We let the girls run around and play a game of hide and seek among the monolithic grey columns for a bit.  Despite the obvious gravity of the memorial, there is a sense of playfulness about it.  People were having fun darting in and out of sight of each other.  The massive installation covers a city block.  Rows of undulating rectangular stone columns in varying sizes. It's random and systematic at the same time.  The game with the kids began innocently enough but soon became scary.  One second you could see people down every aisle, T & S were laughing - the next it was empty - row after row, aisle after aisle.  And then in an instant the people emerged from behind the columns as if they had always been there.  At one moment I wanted to stop the game - what if the girls got lost?  It could happen.

I am reading an excellent book right now by Bernard Schlink called "The Reader".  It's a meditation on German guilt.  It's spare and painfully lucid.  Here's a quote:

"What should our second generation have done, what should it do with the knowledge of the horrors of the extermination of the Jews?...Should we only fall silent in revulsion, shame and guilt? To what purpose? ... But that some few would be convicted and punished while we of the second generation were silenced by revulsion, shame, and guilt - was that all there was to it now?"

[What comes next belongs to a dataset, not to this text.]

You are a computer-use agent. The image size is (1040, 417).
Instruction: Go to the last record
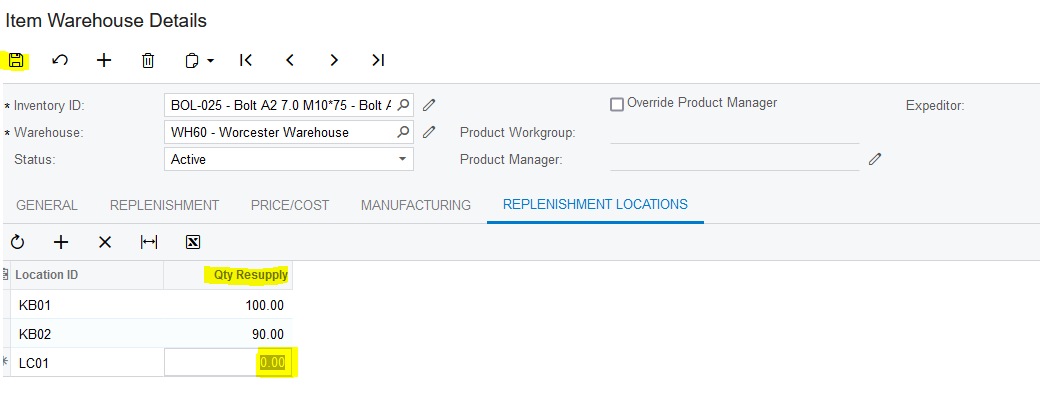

At the risk of sounding hollow and invective, I have to say - it is happening again - this time in Sudan.  The world sits and idly watches a genocide take place from the warm comfort of our living rooms.  Inured to the horrors by the dull hum of our plasma TVs.   I guess I don't have to get into that now.

We are all guilty.   

Comments:
The Holocaust Memorial in Berlin is indeed breathtaking and wonderfully contemplative, but I disagree about its being tangible and immediate. I found both the memorial and the Holocaust Museum were disappointingly abstract. Perhaps I'd have felt differently if only the memorial were abstract and the museum were informative, but there seems to be a severe reluctance to confront the realities underlying the holocaust. (Not so with individuals our age who, touchingly and unnecessarily, seem to bear the weight of the grandparents' guilt.)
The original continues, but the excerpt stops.